Media Cloud and Calais

    by Amanda Hickman
    March 12, 2009

    The Berkman Center launched a project called Media Cloud this week, a toolkit that facilitates analysis of trends in the news. The sample visualization on the site now shows world maps that illustrate the number of mentions each country got in Talking Points Memo, the New York Times and the BBC, respectively. I, of course, immediately tried to create a visualization comparing Gotham Gazette to a few other local papers. Lo, though: no Gotham Gazette in Media Cloud.

    I’ve been hearing about Calais lately. I at least got the memo that I’m supposed to know what it is. I gather that Calais has something to do with the sources in Media Cloud. So over to Calais:

    “Calais is a rapidly growing toolkit of capabilities that allow you to readily incorporate state-of-the-art semantic functionality within your blog, content management system, website or application.”

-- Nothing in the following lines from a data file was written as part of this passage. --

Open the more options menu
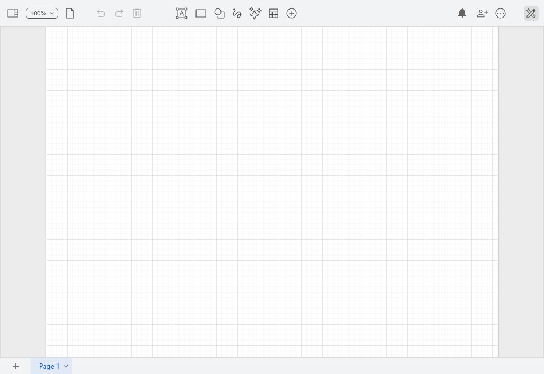The image size is (544, 374). click(x=500, y=13)
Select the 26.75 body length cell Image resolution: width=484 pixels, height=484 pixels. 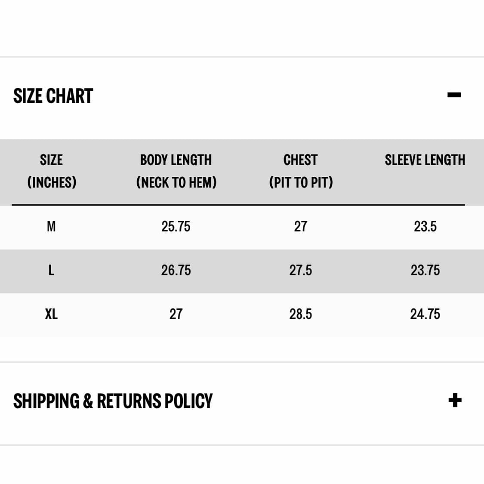tap(176, 270)
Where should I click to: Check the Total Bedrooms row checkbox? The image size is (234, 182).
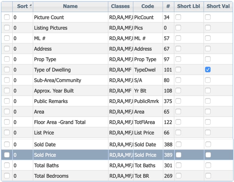(7, 176)
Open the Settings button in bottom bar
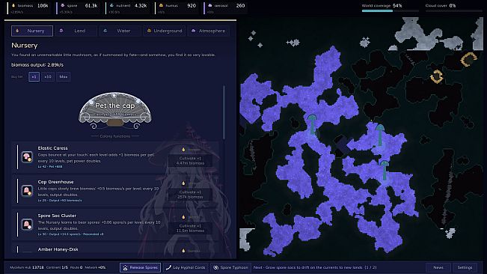 click(x=465, y=267)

    That clears everything up for you, doesn’t it? There’s more on their about page but there is still a lot of applause for the semantic web and very little in the way of “register for a free account and we’ll help you parse your content in search of semantic keywords” (which, is, roughly, what I was looking for.)

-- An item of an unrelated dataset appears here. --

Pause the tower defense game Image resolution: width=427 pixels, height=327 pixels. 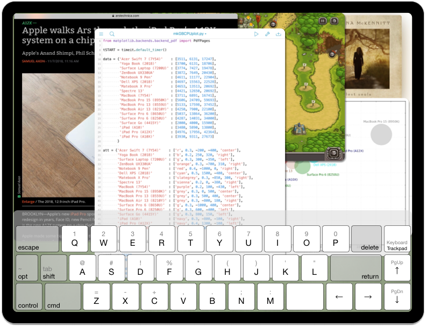click(x=323, y=20)
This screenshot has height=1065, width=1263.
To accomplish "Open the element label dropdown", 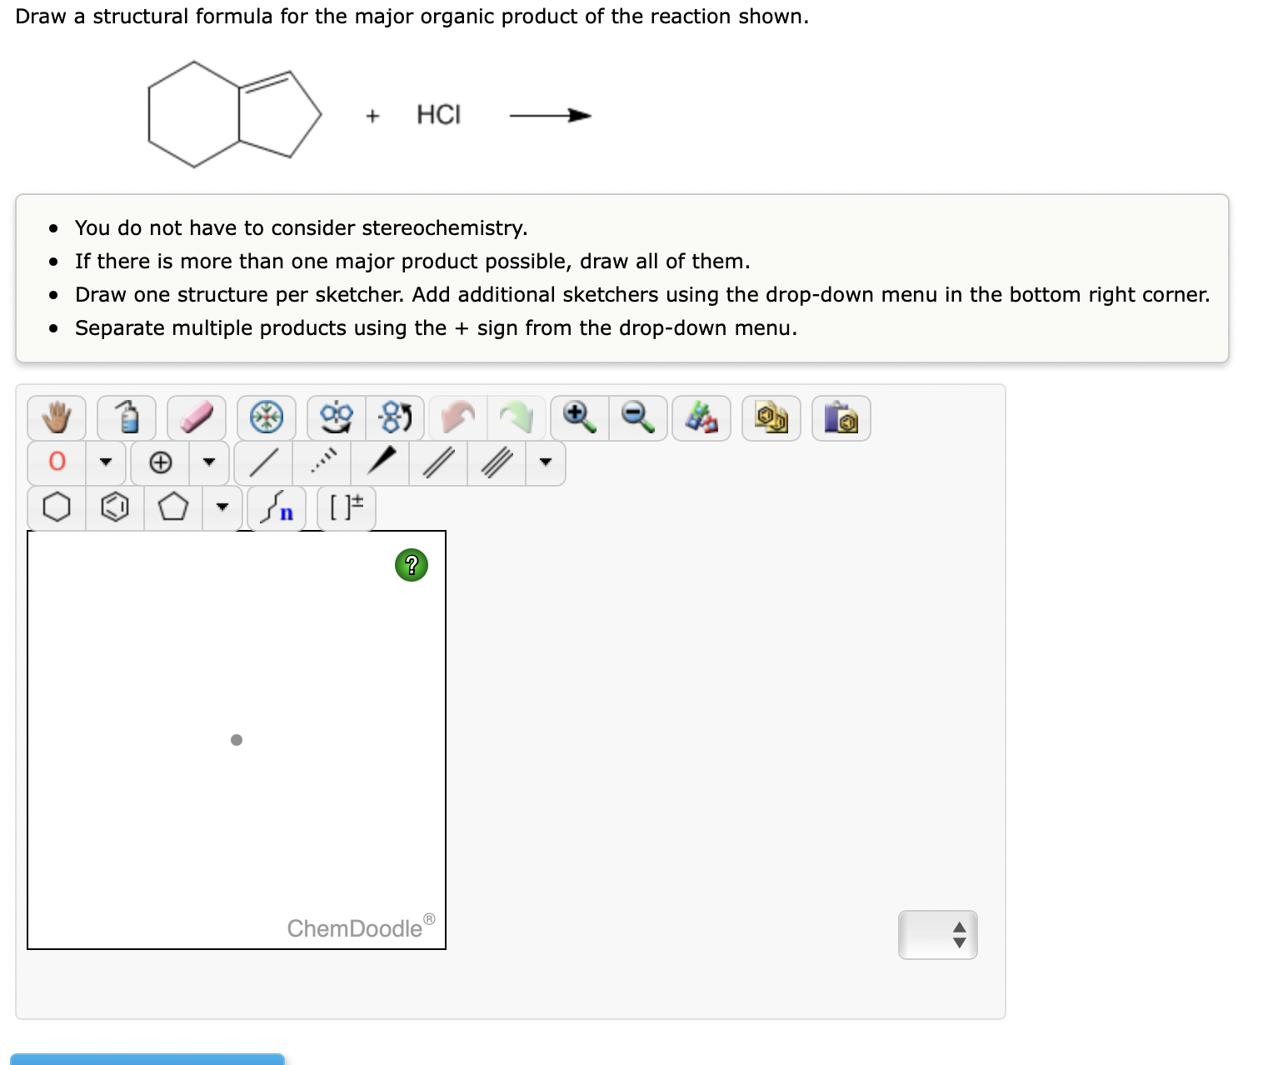I will coord(107,463).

    So: Media Cloud is a cool tool and data junkies (and everyone, really. everyone) should take a look. But I don’t want to be left out of the project, either. So file this as my mildly unhinged rant against insiderism. The Berkman Center is the last place (okay, not the last) I’d expect to find the perspective that only the big kids matter.

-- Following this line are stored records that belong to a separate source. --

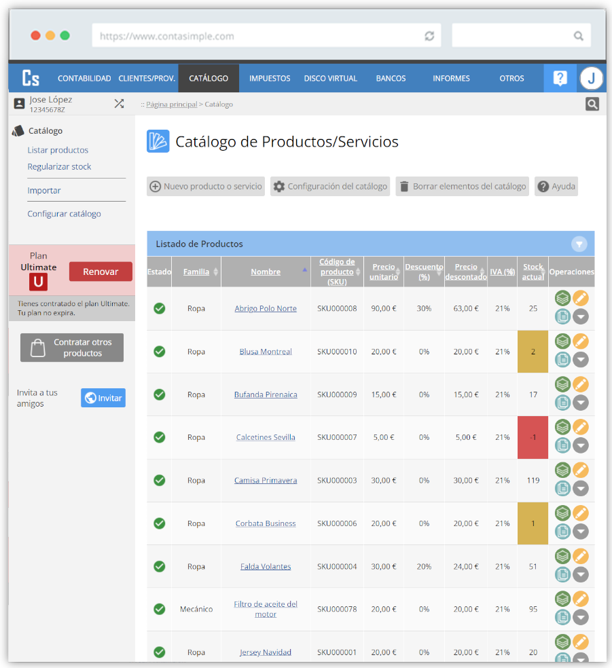Click the magnifier search icon below navbar
This screenshot has width=612, height=668.
pos(592,104)
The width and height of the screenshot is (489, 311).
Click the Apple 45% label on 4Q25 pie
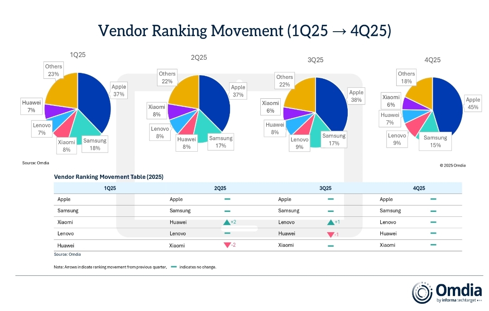[x=473, y=103]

    The benefit of the doubt I can offer is that this project is clearly still under production. They want some ideas about what people might use Media Cloud for, maybe just to keep them inspired, maybe to get people talking about it, maybe so they can plan feature rollout accordingly. So maybe they just need to hear from small publications?

    What do you want from them?


    And: back to Calais for a moment. As a publisher, we should be wanting to use Calais to index our archival content. They don’t actually have tools to do that with, they have an API — that means that if you aren’t using an out of the box content management system (we aren’t) you’ll need to write your own interface to Calais. Which brings me to my next question: anyone else writing Calais hooks (is “hook” even the right word?) for their content? How are you structuring it?

    Tagged: berkman calais coverage data-mining mainstream media mediacloud sementic web

    8 responses to “Media Cloud and Calais”

    1. Je suis déçu de voir que Media Cloud ne couvre que des médias anglais. Le monde est beaucoup plus vaste.

    2. Hi Amanda,

      Thanks for your interest in Media Cloud and in the Calais Web service at OpenCalais.com

      Some assembly is still required in most cases, especially larger publishers who tend to be on customized CMS platforms. But we have some 9,500 developers in the community now helping to build code libraries, plug-ins and toolkits of all kinds to help ease the process.

      On our Tools page, we do offer our Tagaroo plug-in for WordPress, and our Marmoset plug-in, which makes it easy for any site to generate semantic metadata and pass it to Yahoo! SearchMonkey.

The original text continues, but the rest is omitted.